Since its inception in the ‘80s demoscene, Machinima has always been an irreverent medium. The leap from tagging cracked proprietary software to in-game anti-war interventions demonstrates the imaginative stretch of meaning and magic which artists have realized by means of Machinima. Commonly understood as animated filmmaking within a virtual environment, the basic throughline over the last few decades is Machinima’s use of the video game engine: its software, stylized forms of interaction, and rules of play. Hacking the game form to create a cinematic experience, Machinima constitutes what Mary Flanagan calls critical play. By un-playing the game and re-skinning its characters, Machinima can be a strategy for artistic expression and a distanced critique. Machinimators experiment with the game’s structural limits to articulate new and unexpected uses or challenge its intended meaning (4). They are not only focused on expanding the game engine as a medium but exploring the embodied experience of digital mediation—one animated by the avatar and its multitude of configurations.
Back in 2009, Domenico Quaranta said of Machinima: “As any other ‘remix’ practice, it has an enormous potential that emerges when the existing material is used to convey a meaning that conflicts with its own source. The video…extends the game’s narrative in an unpredictable direction. And that, sometimes, rejects the body it was designed for.” (5) What does it mean for the Ballerina to choreograph her own dance? As a networked subject, how does the Ballerina protest the music box’s commanding rhythm?
Unlike the puppeteering of Machinima, there is no distance between the performer and the object being manipulated in Meta-machinima. The Meta-machinimator is the Ballerina. She is both subject and object. It is both spectacular human play and a human performance of objecthood.
Meta-machinima is conceived through a different kind of game engine than that of Machinima: the networked platform. Within gamified social spheres like Instagram or TikTok, the basic affordance is a means of self-representation. The basic objective of the game is to perform yourself. To win, you have to be seen; to be seen, you have to win.

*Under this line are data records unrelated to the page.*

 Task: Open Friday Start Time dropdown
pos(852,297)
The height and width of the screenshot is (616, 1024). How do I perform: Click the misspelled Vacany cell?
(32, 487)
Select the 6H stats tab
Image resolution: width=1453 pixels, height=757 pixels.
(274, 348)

Patrick Jagoda observes the gamified platform as evidence of the shift towards a society of the game: “If an earlier stage involved a transformation from being into having…[followed by] a movement from having to appearing, then our moment suggests another notable movement from appearing to acting, in which action, interaction, enactment, expression, participation, and interpellation within an algorithmic environment are paramount operations.” (6) Game logic has taken root at every level: that of cultural production, knowledge circulation, and self-representation. If the platform is a game, its algorithm is its engine.
Notably, Meta-machinimators do not conceal their identities. It is the very identity of the Meta-machinimator that is made an apparatus of play. The Ballerina is a data body and actual body, a networked image and the image of her creator. Writing on Machinima, Quaranta asserts that, “when it comes to games, your appropriation is not only dealing with ‘existing cultural material’…but with your own life, the life you lived inside the game.” For Meta-machinimators, however, the boundary between the real and game worlds is porous. There is no life inside the game or a stable point of agency from which Machinima or Meta-machinima draws its power. During Meta-machinimatic performance, agency spirals inwards and outwards, in excess of the platform’s reward mechanisms, engagement metrics, or limits to self-expression.

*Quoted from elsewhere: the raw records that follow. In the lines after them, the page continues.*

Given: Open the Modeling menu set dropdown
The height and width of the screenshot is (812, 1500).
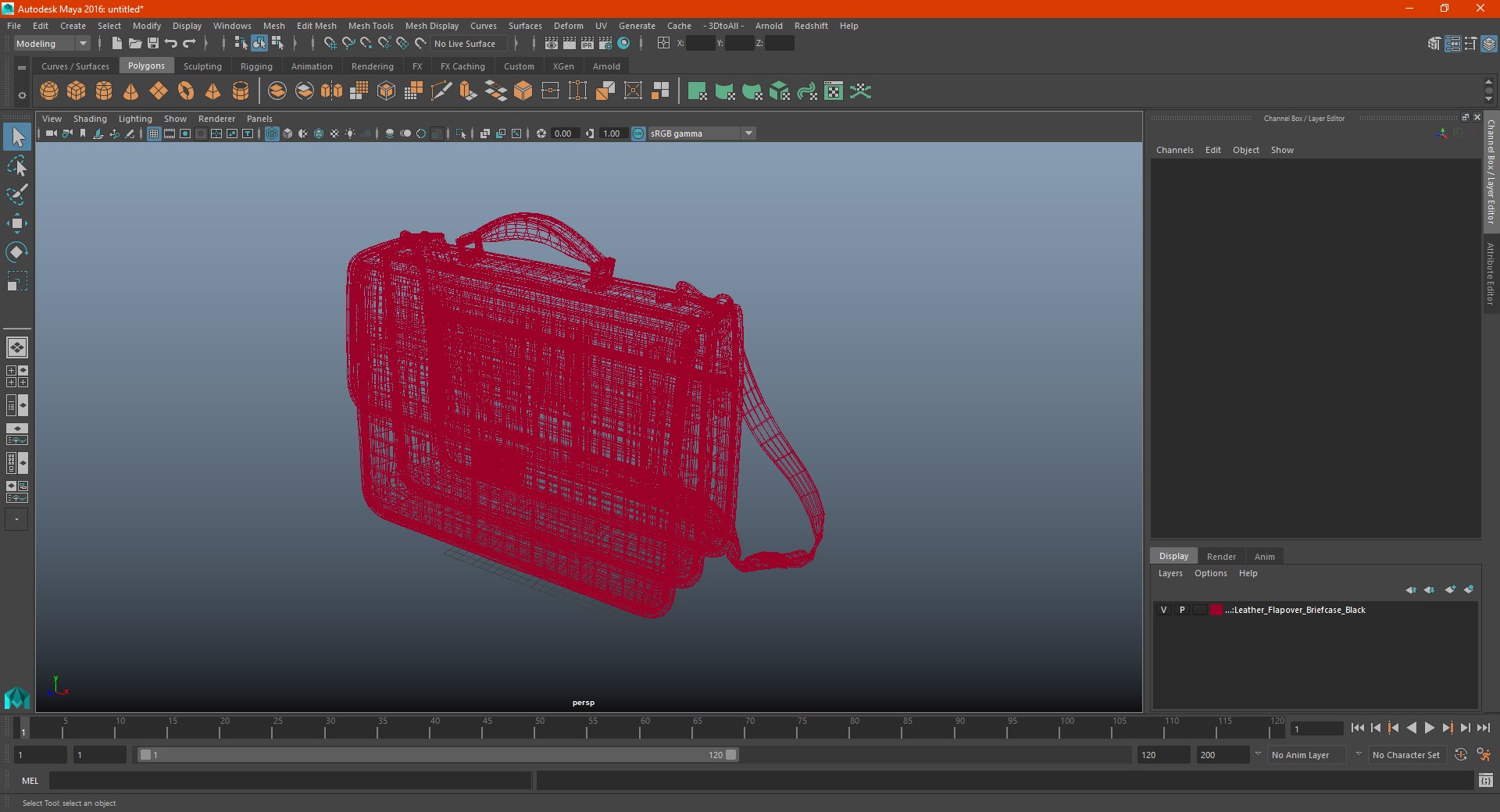Looking at the screenshot, I should click(52, 44).
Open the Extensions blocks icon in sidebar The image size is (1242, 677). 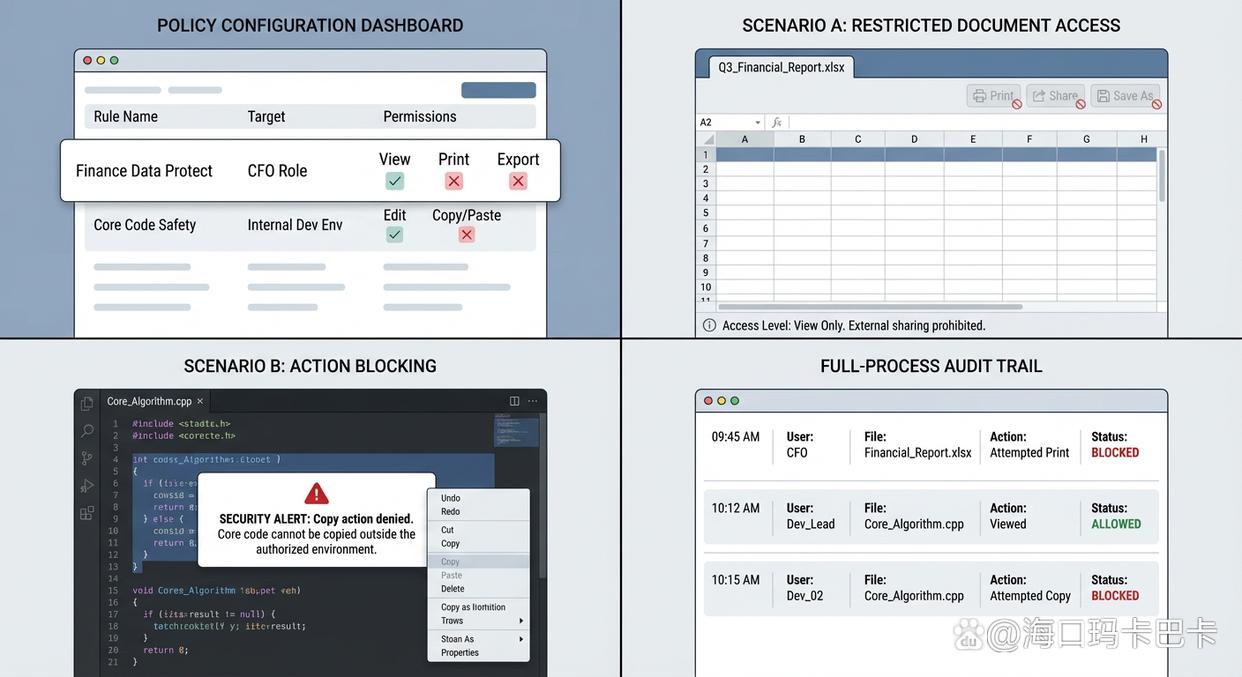tap(87, 513)
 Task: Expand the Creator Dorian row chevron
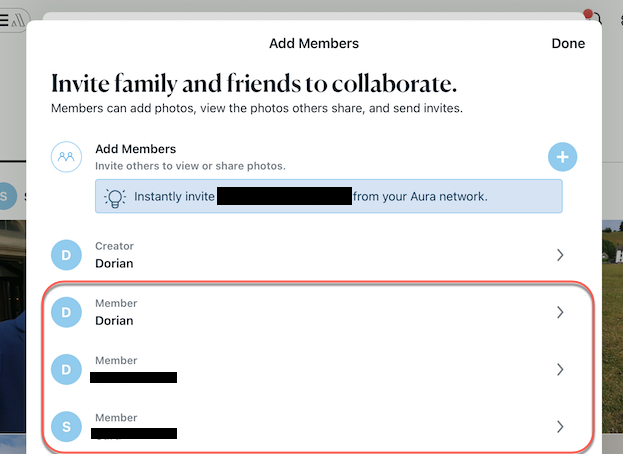coord(560,255)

Machinima breaks down the structure of a game by remediating gameplay into narrative cinema. Diverging from this trend of “lapsing back to other media,” (7) Meta-machinima materializes as mise en abyme media. Like a movie within a movie, it produces a game within a game. The recursive structure of the Ballerina’s movement is something made, not something given. Each iteration is contingent upon the base case—the avatar, the Ballerina, the Meta-machinimator herself—drawing out the obvious question: who’s being played here? Even under the pressure of the algorithm and its point-casted spells, the Ballerina is not compelled to play. She is free to play. The meta-machinimator understands the digital avatar as a means to experiment with the limits and entanglements of agency, embodiment, and networked girlhood. The overacting, robotic actions, or scripted dialogue all become part of a meta-narrative that makes the platform stutter, resisting the algorithm’s ideology and making a lot of people wonder, wtf did I just watch? As mise en abyme media, Meta-machinima is an optimistic gesture. It believes in play as a form of resistance. The following examples showcase different expressions of this sentiment. Each artist challenges the dominant mode of representation, the platform, by means of Meta-machinimatic performance.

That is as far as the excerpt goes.